To do >> Where does the string "agent" appear in the records? Copy each line that holds it.
□ □ □ □
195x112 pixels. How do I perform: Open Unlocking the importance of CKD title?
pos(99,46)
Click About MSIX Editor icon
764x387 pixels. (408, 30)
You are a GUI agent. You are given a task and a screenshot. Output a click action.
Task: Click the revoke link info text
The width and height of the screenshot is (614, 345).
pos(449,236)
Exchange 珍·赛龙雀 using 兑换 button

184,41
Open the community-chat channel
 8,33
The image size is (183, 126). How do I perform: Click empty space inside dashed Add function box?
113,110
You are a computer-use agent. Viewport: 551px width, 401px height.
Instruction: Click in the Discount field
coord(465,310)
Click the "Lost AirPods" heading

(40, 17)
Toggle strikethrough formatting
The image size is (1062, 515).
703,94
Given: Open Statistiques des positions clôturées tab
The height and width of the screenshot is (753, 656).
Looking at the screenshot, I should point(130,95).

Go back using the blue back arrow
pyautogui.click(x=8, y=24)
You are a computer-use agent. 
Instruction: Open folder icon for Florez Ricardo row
□ □ □ □
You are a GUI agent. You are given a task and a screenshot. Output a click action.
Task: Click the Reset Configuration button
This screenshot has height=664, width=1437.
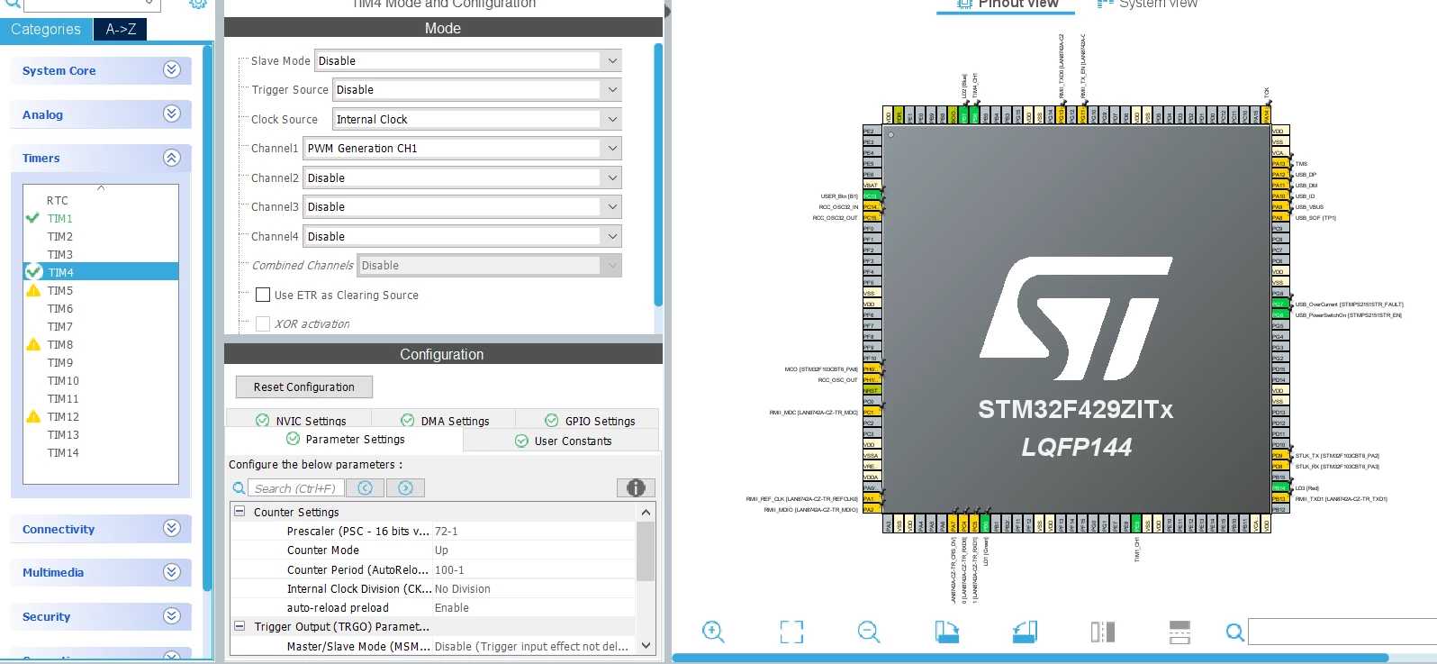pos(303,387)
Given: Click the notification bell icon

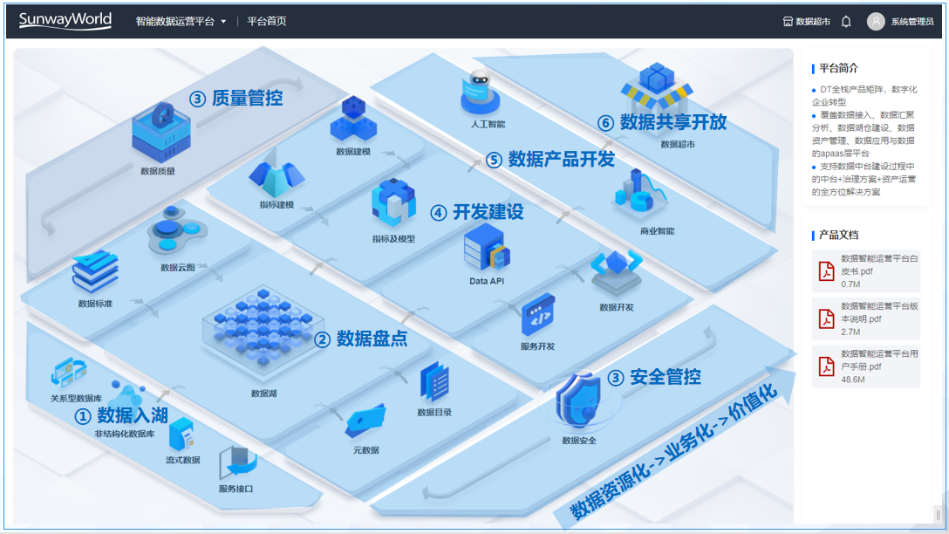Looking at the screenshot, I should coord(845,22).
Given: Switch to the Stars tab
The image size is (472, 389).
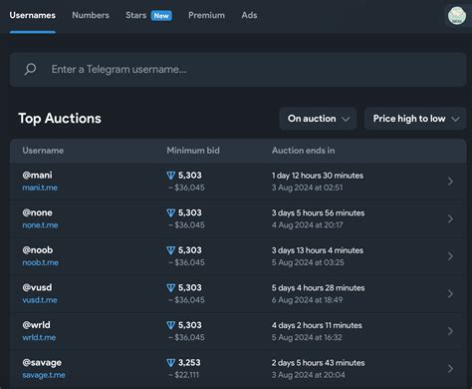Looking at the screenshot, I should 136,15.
□ □ □ □
Solved problem >>
You are a GUI agent. You are given a task and a screenshot. Output a click action.
You are a computer-use agent. Viewport: 551px width, 401px height.
You are a computer-use agent. 
You are a GUI agent. You are given a task and a screenshot. Output a click action.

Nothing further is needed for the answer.